The remaining points give generic recommendations comparable to the advice
provided by TV forecasters or public-service announcements — “remain alert
to worsening conditions” and keep away from windows.
State fair spokesman Andy Klotz confirmed Tuesday that the one-page
statement is the event’s severe weather policy but declined to elaborate.
While the page is only part of an overall emergency plan, it’s far less
specific than the policies of some other state fairs and outdoor venues,
some of which have iron-clad rules about weather and stage construction.
Managers of the Bonnaroo music festival, which draws 80,000 people every
June to Manchester, Tenn., ask engineers to review and approve on-stage
sound and lighting equipment.
At the Nebraska State Fair, national acts perform in the Heartland Event
Center, a 7,000-seat indoor arena. Local acts perform on outdoor stages that
are made of welded steel columns with wood flooring.
And in Texas, the state fair’s main stage has 54,000 pounds of concrete to
help hold scaffolding, drapes, banners and other heavy equipment in place.
Texas fair spokeswoman Sue Gooding said the structure can withstand winds of
68 mph. When winds reach 30 mph, the public-address system and drapes are
taken down. If winds reach 40 mph, concerts are canceled and midway rides
Texas also contracts with private forecasters to monitor the weather.
Rick Tobin, president of Texas-based TAO Emergency Management Consulting,
said such specific weather-related “triggers” were a good idea.
“These charts are very brief, very specific and are non-negotiable,” Tobin
said in an email. “Once a fair agrees to them, they must be acted on without
The plan for the Indiana fair was drawn up by state police and approved by
fair officials. Before the fair opened, the procedures were circulated to
local emergency management officials at a briefing that included
Indianapolis police and fire officials, according to an emergency management
official who reviewed the plan. The official spoke on condition of anonymity
because he was not authorized to discuss the issue.
The emergency plan did not list any single person to coordinate decisions on
evacuations, the official said.
Firefighters who had doubts about the plan shared their concerns with Gary
Coons, Indianapolis homeland security director, who contacted state police,
the official said.
Coons said he never criticized anything the state police put together. “We
just extended our hand and said this is what we would do,” Coons said.

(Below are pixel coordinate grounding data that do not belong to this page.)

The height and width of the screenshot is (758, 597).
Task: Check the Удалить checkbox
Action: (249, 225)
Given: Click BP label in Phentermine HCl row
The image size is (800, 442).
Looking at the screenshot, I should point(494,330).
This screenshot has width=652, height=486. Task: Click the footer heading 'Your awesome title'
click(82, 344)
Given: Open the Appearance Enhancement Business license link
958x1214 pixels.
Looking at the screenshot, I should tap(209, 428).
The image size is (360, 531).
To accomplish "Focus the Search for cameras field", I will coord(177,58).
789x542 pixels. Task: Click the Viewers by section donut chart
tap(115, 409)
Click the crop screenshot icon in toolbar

Fair officials said they have hired a New York engineering firm to
investigate the accident. The Thornton Tomasetti Inc. firm was involved in a
similar investigation of the 2007 collapse of the Interstate 35 bridge over
the Mississippi River in Minneapolis.
Gov. Mitch Daniels on Tuesday called the state fair’s emergency plan a
“pretty well thought-through policy” but did not elaborate. The governor
also said he may support mandating limited inspections of temporary
structures like the state fair stage, which toppled onto a crowd of
concert-goers awaiting a show by the country duo Sugarland.

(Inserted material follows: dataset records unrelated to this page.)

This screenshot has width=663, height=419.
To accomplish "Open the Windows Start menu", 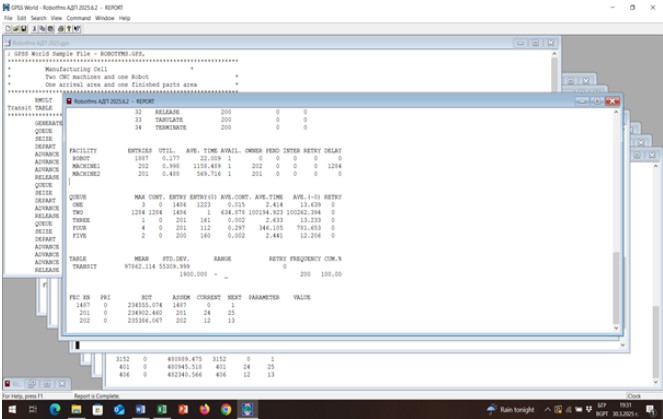I will click(x=9, y=409).
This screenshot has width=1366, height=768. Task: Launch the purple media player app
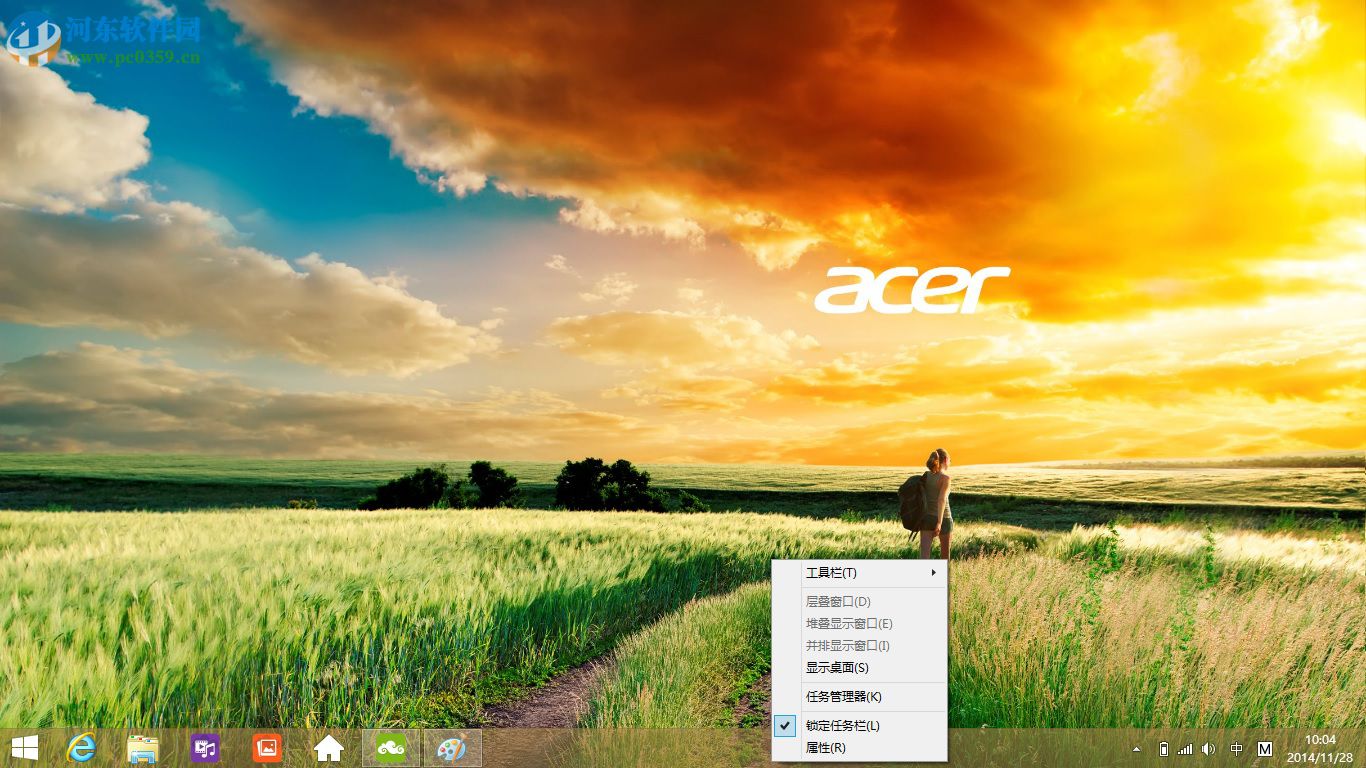coord(205,749)
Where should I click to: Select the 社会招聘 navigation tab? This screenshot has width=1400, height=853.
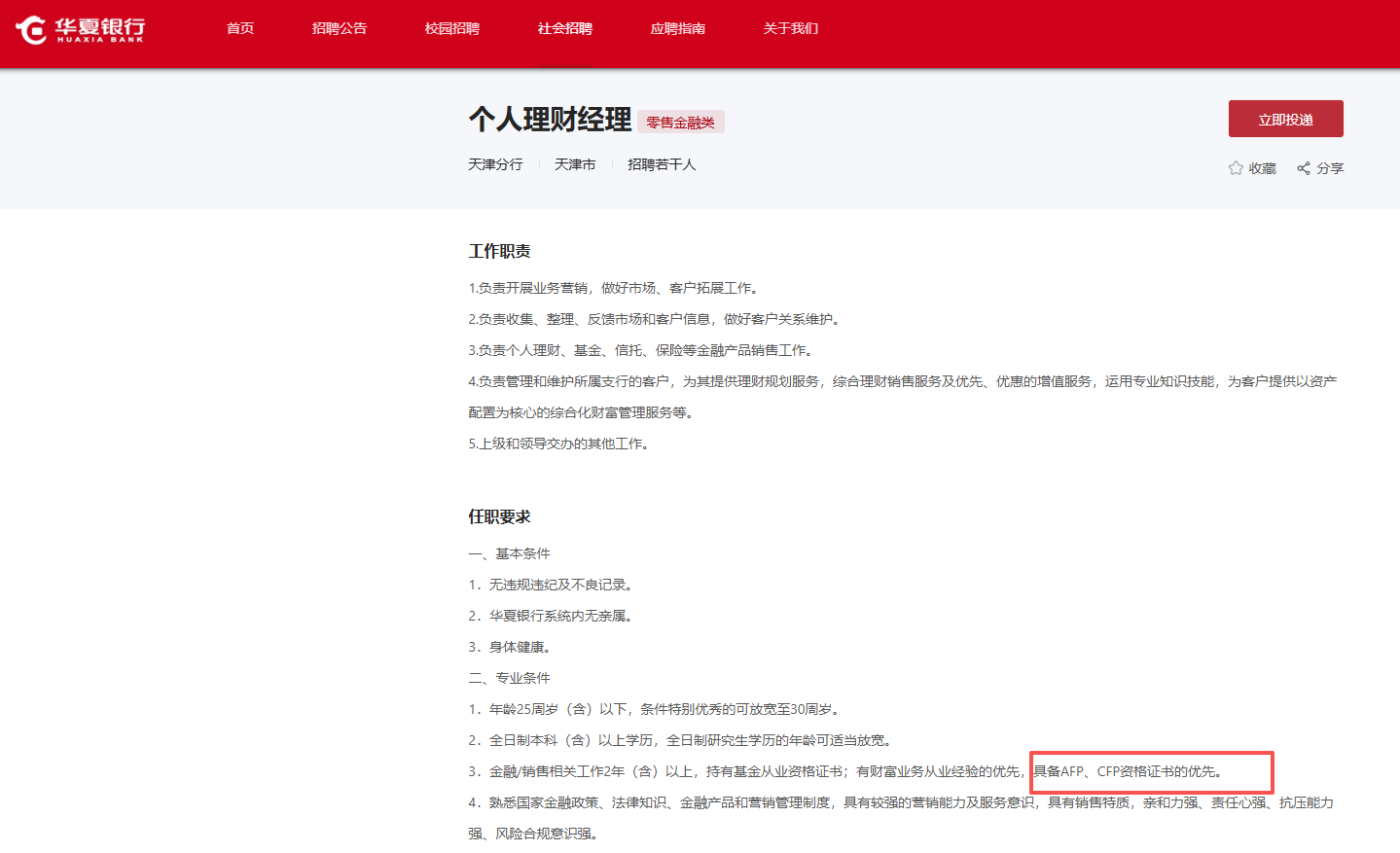tap(565, 28)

It remained unclear Tuesday whether anyone had inspected the stage, or if
anyone was supposed to do so.
The state Department of Homeland Security — which includes the state fire
marshal — said it did not inspect the stage.
In years past, a deputy state fire marshal has done site inspections of the
fair, including its stages.
, said the emergency official who spoke anonymously. He was unsure if an
inspection was conducted this year.
Klotz has said the fair’s executive director and an Indiana state police
captain were headed to the stage to order an evacuation when it collapsed.
Also Tuesday, fair officials said a fund set up for the victims of the stage
collapse has collected thousands of dollars. A tally of donations received
by the State Fair Remembrance Fund was expected within a couple of days.